Stampa senza alcuna modifica il brano dell’estratto della pagina che si apre con le parole “A proposito della” e si chiude dopo le parole “non esserci più.”.

→ Estratto della pagina:
○ ○ ○ ○

A proposito della dipartita di Michela Murgia, il carrozzone social si è mosso con le proprie regole, direi sinistre. A parte un’infinità di commemorazioni di rito che grondano stereotipi su una morte annunciata, assistiamo a un trionfo di esaltazioni del personaggio o quant’altro sia stata la Murgia. Come di consueto, si sono distinti i soliti personaggetti fuori spazio e tempo che campano di sputtanamenti, ossessioni psicopatologiche sul fascismo galoppante, o più semplicemente fanno finta di esprimere opinioni per accontentare l’editore di turno o il riferimento politico che li protegge. Cosa penso della Murgia? Non mi interessava prima e poco adesso, non ho mai trovato originale ciò che diceva, se non per il carrozzone che si portava dietro e che oggi si è arricchito di saltatori per il suo non esserci più.
C’è chi, anche attraverso il suo decesso, come un soldato giapponese abbandonato sulle isole del Pacifico, combatte una guerra immaginaria contro il fantasma del fascismo e dei fascisti, visti e denunciati in chiunque esprima opinioni diverse da quelle corrette e condivise a sinistra. Il cordoglio umano per la morte di una persona dalla quale si poteva anche essere distanti ideologicamente è, per questi patetici figuri, peloso, fascista e che non conosce la decenza. Beh, la stessa decenza dimenticata proprio da quei malmostosi che campano di “fascismi” altrui, appioppati a casaccio, a seconda delle simpatie e di un passato, che piaccia o no, ormai remoto.

○ ○ ○ ○

→ Dati mostrati:

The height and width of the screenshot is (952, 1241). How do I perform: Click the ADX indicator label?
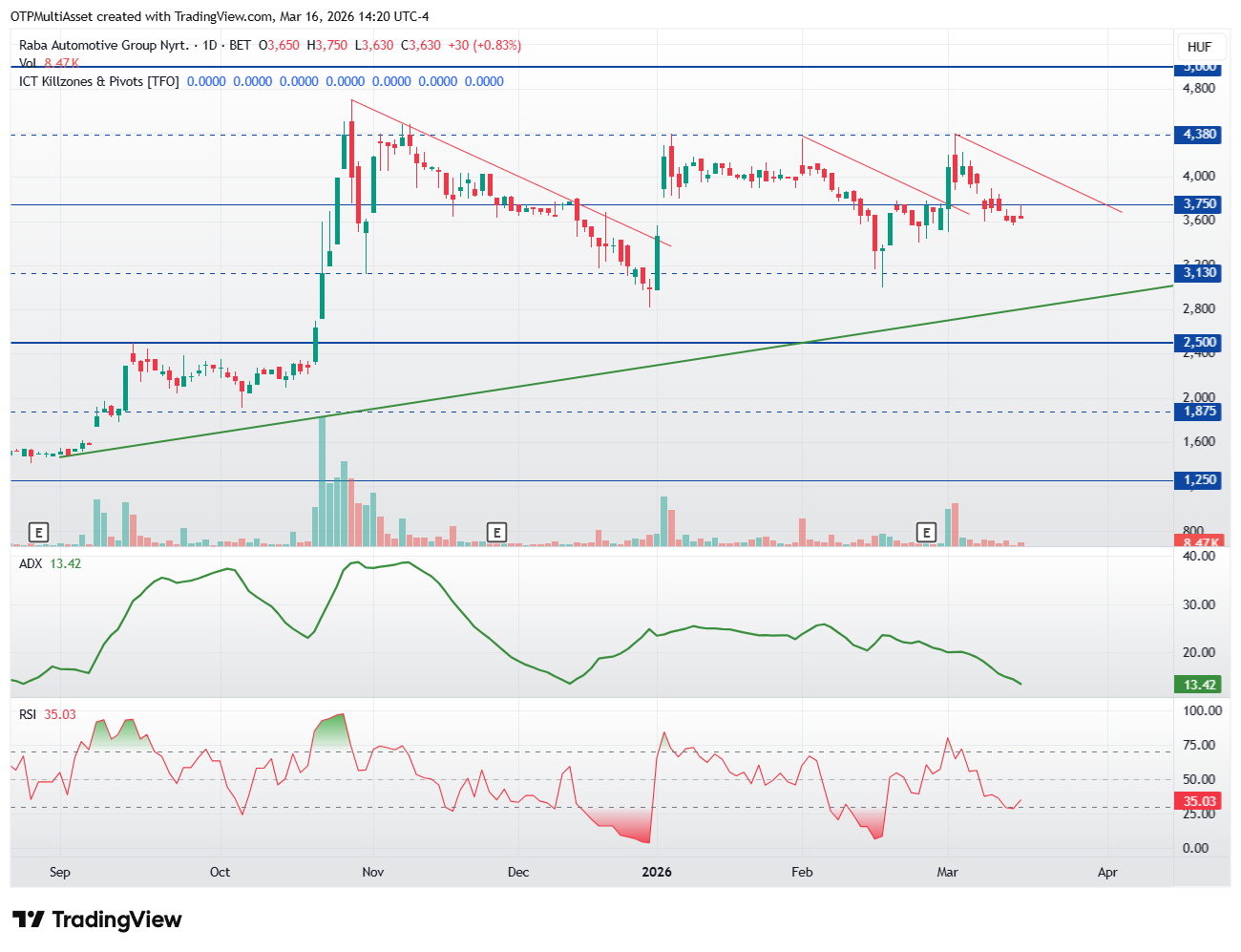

○ ○ ○ ○

→ Soluzione esercizio:
A proposito della dipartita di Michela Murgia, il carrozzone social si è mosso con le proprie regole, direi sinistre. A parte un’infinità di commemorazioni di rito che grondano stereotipi su una morte annunciata, assistiamo a un trionfo di esaltazioni del personaggio o quant’altro sia stata la Murgia. Come di consueto, si sono distinti i soliti personaggetti fuori spazio e tempo che campano di sputtanamenti, ossessioni psicopatologiche sul fascismo galoppante, o più semplicemente fanno finta di esprimere opinioni per accontentare l’editore di turno o il riferimento politico che li protegge. Cosa penso della Murgia? Non mi interessava prima e poco adesso, non ho mai trovato originale ciò che diceva, se non per il carrozzone che si portava dietro e che oggi si è arricchito di saltatori per il suo non esserci più.